Copy the rows word for word, starting at the line that contains "Where should I click to: Tap the Shower" and ending at the line that contains "coord(361,190)", with both of those lines included.

+++ THE INPUT +++

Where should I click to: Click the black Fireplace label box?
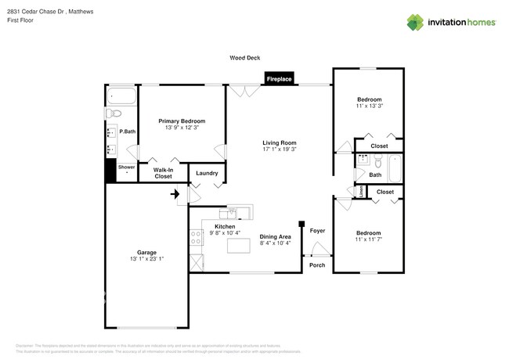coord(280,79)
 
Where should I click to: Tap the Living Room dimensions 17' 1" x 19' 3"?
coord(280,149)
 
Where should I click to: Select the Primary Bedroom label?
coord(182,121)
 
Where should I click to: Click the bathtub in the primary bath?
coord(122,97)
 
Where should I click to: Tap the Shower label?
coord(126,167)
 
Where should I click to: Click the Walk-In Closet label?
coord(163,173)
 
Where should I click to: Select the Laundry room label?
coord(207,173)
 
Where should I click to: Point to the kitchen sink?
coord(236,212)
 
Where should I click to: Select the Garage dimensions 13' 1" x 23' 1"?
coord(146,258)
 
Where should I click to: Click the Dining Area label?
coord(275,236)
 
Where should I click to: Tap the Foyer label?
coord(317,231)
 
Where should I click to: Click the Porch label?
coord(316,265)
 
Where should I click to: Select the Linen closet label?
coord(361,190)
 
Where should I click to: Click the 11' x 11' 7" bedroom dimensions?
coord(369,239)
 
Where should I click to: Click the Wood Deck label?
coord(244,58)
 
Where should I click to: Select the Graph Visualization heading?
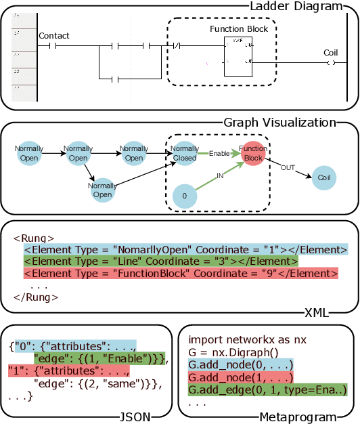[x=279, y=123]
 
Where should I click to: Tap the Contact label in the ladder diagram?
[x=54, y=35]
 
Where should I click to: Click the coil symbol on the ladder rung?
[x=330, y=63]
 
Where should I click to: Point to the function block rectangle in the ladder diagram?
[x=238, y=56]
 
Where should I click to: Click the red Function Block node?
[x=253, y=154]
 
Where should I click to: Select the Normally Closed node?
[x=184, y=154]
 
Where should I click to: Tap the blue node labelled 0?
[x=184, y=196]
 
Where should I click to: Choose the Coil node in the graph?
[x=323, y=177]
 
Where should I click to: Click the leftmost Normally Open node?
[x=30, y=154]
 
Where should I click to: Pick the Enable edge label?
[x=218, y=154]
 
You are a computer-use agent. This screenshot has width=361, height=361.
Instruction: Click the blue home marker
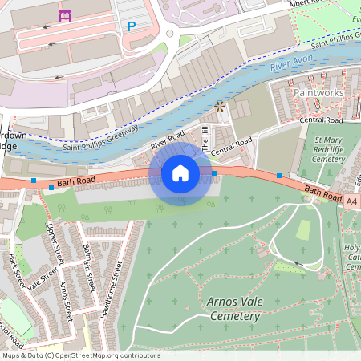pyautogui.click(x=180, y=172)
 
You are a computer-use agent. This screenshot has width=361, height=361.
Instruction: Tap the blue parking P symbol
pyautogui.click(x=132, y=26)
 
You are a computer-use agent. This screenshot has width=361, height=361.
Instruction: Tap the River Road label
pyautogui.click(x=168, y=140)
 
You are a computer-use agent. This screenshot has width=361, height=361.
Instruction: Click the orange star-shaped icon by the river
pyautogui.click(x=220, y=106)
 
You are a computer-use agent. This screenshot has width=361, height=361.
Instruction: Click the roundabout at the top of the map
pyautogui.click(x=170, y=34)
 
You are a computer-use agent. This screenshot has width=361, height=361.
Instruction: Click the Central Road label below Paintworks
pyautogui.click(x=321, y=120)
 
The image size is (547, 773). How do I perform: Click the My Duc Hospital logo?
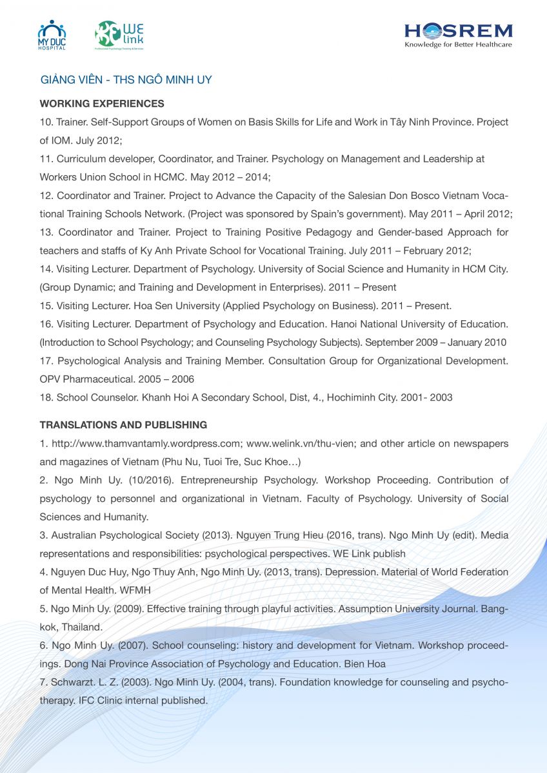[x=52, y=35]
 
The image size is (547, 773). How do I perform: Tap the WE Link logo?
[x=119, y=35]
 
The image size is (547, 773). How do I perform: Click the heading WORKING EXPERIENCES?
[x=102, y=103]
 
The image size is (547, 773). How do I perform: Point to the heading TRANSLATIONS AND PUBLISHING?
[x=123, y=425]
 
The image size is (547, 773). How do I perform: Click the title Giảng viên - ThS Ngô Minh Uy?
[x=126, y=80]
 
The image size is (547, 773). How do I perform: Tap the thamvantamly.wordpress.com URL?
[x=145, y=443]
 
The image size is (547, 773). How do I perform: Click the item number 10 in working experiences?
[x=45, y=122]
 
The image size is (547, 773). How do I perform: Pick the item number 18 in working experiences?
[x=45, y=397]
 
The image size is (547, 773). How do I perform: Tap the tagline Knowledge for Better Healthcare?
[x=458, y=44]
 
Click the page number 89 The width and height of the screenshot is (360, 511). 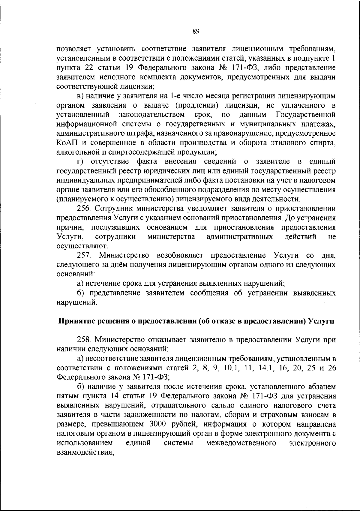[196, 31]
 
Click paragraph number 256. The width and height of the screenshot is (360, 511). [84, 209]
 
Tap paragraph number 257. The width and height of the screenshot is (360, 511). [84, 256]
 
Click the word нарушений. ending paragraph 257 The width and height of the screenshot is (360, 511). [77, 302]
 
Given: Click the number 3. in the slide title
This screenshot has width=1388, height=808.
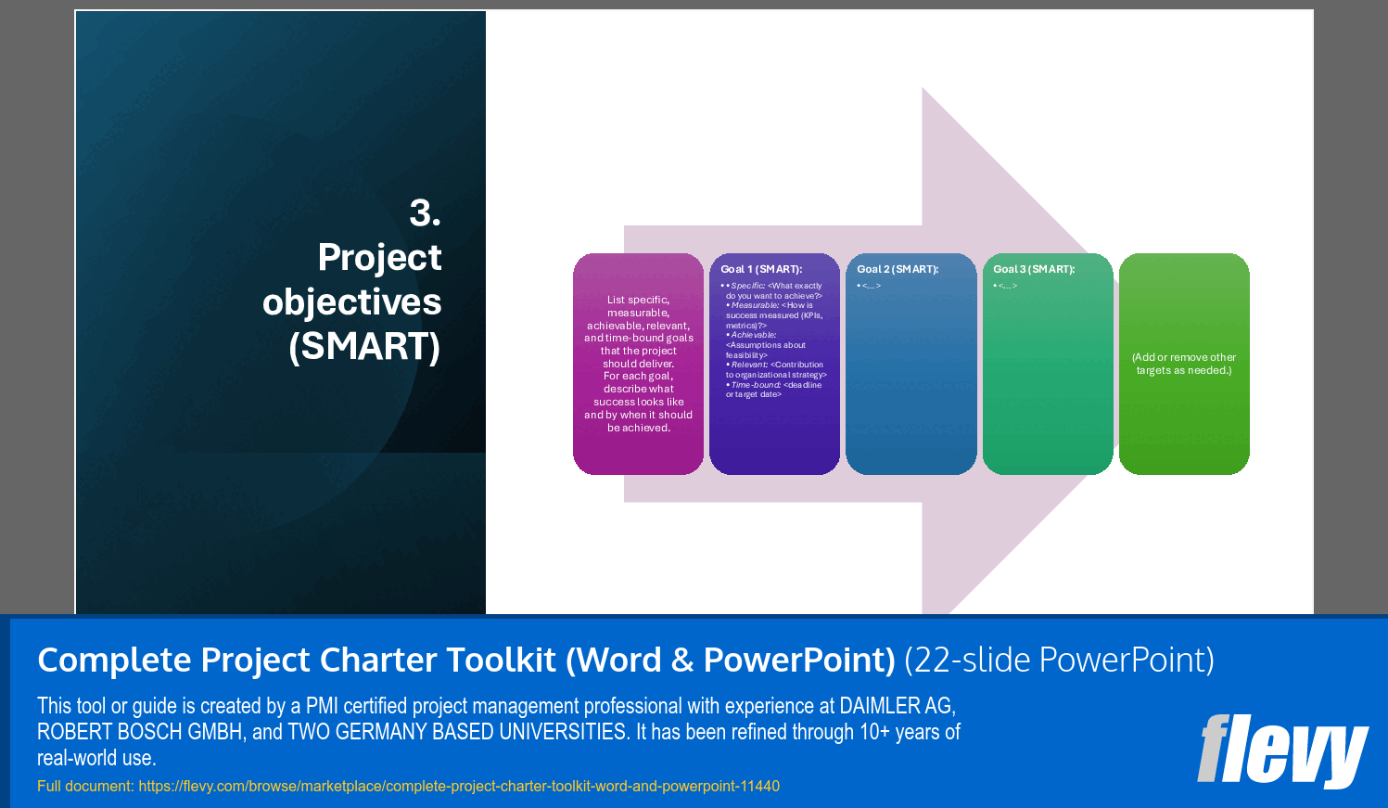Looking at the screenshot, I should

+++

THE OUTPUT:
Where should I click to: Tap the Shower label?
coord(126,167)
 
Where should I click to: Click the Walk-In Closet label?
coord(163,173)
 
Where should I click to: Select the Laundry room label?
coord(207,173)
 
Where should I click to: Point to the kitchen sink?
coord(236,212)
 
Where should I click to: Select the Garage dimensions 13' 1" x 23' 1"?
coord(146,258)
 
Where should I click to: Click the Dining Area label?
coord(275,236)
 
Where should I click to: Tap the Foyer label?
coord(317,231)
 
Where should I click to: Click the Porch label?
coord(316,265)
 
Where should I click to: Select the Linen closet label?
coord(361,190)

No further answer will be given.